Collyhurst is one of the early stages of the £4bn Victoria North. Credit: via planning documents

Lovell primed for Collyhurst housing

The housebuilder is in line to deliver the 274-home first phase of homes in the area, as part of Manchester’s Victoria North housing masterplan.

Lovell is named in documents as the preferred tenderer in a process being run by Far East Consotrium, Manchester City Council’s joint venture partner on Victoria North, which was formerly known as Northern Gateway.

In an update report prepared for the local authority’s economy scrutiny committee, progress in various parts of the 383-acre Victoria North are provided, with Collyhurst the main item.

The 274 homes in Collyhurst phase one are made up of Collyhurst Village, a 244-home scheme made up of 100 new council houses and 144 homes for market sale; and 30 homes in South Collyhurst designed by Buttress Architects.

Both elements have been approved this year, with enabling works already under way on the Collyhurst Village site.

According to the report, FEC will manage the procurement of both the social and private sector homes as one scheme, and is also to act as development manager.

The report continues: “Now that a contractor has been selected, there is significant work that needs to be done over the coming months to maintain progress” – the first of these is completion of a legal agreement with FEC so FEC can enter into a building contract with Lovell Partnerships in time so work can start in autumn this year.

Submission of a bid for Homes England support and continued community liaison are the other key points, particularly as designs for the new 3.2-acre community park are refined.

Collyhurst phase one, along with 80 homes in New Cross and 634 at Victoria Riverside make up an initial development area of just less than 1,000 homes targeted for 2025 completion. Victoria North as a whole is billed at 15,000 homes over a 15-20 year period.

March’s meeting of Manchester’s executive signed off on the council’s share of the Collyhurst phase one budget, a sum of £31.2m.

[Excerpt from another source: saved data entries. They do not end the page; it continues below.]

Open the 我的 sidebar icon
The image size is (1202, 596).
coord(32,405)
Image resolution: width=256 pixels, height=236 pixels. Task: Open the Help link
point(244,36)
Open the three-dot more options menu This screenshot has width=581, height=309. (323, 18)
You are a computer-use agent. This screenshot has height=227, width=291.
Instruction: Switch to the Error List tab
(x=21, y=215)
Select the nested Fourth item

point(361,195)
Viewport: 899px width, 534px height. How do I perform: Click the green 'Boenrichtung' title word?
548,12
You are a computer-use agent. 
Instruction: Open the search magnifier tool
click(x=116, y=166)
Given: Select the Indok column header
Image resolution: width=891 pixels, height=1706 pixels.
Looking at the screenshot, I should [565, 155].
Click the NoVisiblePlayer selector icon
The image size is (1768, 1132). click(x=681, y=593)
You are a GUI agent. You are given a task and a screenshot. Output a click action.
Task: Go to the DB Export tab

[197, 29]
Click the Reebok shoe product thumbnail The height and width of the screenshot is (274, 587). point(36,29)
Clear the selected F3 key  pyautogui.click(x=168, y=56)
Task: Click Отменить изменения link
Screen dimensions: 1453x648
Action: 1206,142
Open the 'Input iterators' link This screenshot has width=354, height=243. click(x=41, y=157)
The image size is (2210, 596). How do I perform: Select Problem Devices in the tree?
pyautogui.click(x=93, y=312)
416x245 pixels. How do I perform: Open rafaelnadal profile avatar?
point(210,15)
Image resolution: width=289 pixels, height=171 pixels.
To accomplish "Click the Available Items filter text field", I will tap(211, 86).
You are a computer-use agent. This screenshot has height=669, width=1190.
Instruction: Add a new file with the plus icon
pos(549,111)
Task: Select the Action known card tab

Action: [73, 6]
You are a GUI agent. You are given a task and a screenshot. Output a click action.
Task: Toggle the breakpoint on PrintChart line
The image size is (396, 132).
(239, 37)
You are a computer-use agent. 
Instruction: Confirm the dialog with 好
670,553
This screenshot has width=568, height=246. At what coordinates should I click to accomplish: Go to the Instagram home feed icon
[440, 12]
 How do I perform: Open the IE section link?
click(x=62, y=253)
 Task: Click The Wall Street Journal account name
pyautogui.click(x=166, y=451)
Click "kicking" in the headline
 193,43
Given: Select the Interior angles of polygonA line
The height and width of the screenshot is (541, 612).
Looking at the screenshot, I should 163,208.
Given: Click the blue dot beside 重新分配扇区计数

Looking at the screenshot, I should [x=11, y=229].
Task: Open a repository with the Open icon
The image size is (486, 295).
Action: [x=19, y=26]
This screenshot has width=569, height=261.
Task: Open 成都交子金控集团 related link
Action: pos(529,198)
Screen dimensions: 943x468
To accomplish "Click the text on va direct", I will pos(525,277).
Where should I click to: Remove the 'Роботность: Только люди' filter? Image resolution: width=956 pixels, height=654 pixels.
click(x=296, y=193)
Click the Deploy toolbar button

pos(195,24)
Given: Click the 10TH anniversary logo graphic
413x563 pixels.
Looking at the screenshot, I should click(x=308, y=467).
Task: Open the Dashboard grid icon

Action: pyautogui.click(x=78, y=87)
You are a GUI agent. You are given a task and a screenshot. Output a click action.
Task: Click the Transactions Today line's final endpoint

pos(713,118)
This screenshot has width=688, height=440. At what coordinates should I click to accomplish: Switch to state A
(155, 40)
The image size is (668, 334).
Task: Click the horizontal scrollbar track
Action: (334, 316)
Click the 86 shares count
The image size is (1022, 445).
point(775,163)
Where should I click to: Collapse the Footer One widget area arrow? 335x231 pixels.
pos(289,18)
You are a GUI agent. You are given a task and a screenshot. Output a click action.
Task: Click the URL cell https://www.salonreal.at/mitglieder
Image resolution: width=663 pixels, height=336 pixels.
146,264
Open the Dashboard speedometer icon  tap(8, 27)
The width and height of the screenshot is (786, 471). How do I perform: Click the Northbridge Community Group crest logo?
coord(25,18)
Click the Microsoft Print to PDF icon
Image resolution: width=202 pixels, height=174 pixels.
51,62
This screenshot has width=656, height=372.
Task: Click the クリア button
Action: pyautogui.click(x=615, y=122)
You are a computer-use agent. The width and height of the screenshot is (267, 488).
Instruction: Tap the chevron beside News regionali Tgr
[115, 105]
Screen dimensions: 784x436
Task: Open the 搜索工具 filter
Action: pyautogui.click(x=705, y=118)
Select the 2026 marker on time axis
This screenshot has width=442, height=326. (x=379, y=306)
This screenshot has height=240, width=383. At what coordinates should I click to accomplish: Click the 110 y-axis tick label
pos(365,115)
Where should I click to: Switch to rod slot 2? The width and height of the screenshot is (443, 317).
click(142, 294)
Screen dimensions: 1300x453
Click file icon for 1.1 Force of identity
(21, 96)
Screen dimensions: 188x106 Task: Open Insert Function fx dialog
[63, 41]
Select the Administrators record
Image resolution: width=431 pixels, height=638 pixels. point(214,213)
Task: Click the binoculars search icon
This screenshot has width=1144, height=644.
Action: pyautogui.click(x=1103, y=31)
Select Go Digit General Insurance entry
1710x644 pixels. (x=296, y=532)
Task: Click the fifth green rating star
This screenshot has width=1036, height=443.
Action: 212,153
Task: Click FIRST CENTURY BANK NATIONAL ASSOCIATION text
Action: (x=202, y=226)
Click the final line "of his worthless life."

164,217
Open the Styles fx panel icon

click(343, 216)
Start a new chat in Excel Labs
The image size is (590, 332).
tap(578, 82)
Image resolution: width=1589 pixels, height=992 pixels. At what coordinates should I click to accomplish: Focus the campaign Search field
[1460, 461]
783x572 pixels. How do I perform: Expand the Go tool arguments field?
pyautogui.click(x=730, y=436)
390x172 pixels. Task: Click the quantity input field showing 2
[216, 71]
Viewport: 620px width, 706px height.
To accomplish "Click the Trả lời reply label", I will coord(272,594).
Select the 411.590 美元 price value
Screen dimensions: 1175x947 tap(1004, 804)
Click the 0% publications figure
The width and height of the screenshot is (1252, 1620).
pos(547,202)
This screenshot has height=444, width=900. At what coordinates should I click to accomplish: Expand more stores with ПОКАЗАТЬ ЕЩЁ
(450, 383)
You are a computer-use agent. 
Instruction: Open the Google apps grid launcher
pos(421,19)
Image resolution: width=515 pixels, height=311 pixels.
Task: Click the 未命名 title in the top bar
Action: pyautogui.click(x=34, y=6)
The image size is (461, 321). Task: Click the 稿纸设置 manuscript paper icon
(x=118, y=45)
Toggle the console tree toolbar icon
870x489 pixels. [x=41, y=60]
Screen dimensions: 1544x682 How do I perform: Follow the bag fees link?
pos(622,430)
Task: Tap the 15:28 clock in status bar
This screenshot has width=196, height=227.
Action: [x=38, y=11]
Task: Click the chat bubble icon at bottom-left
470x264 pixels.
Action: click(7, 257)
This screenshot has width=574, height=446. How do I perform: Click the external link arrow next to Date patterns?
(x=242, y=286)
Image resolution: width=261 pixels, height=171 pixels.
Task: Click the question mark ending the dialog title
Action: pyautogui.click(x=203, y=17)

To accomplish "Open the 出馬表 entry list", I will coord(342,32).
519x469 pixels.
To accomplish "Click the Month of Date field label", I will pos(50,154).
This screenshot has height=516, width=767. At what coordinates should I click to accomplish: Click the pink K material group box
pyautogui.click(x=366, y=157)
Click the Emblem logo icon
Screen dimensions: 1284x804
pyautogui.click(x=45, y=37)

To minimise the call on the council’s own resources, a bid has been made to Homes England’s Shared Ownership and Affordable Housing Programme.

Lovell, which is owned by the Morgan Sindall Group, is wel versed in partnership delivery of such housing projects, with schemes it has recently been engaged on including homes for the Renaissance Consotrium in Miles Platting and a project with Together Housing Group in Salford.

The city council has also now completed the acquisition of the Creamline Dairies depot site in Red Bank as the joint venture continues to assemble land. Manchester signed off on capital expenditure of up to £2m for the deal in July 2020. The funding comes from the £51m secured from the Housing Infrastructure Fund.

Sir Richard Leese, council leader, said at that time: “The former dairies site will form a crucial access point to 25 acres of disused land close to Red Bank that will be repurposed for residential use.”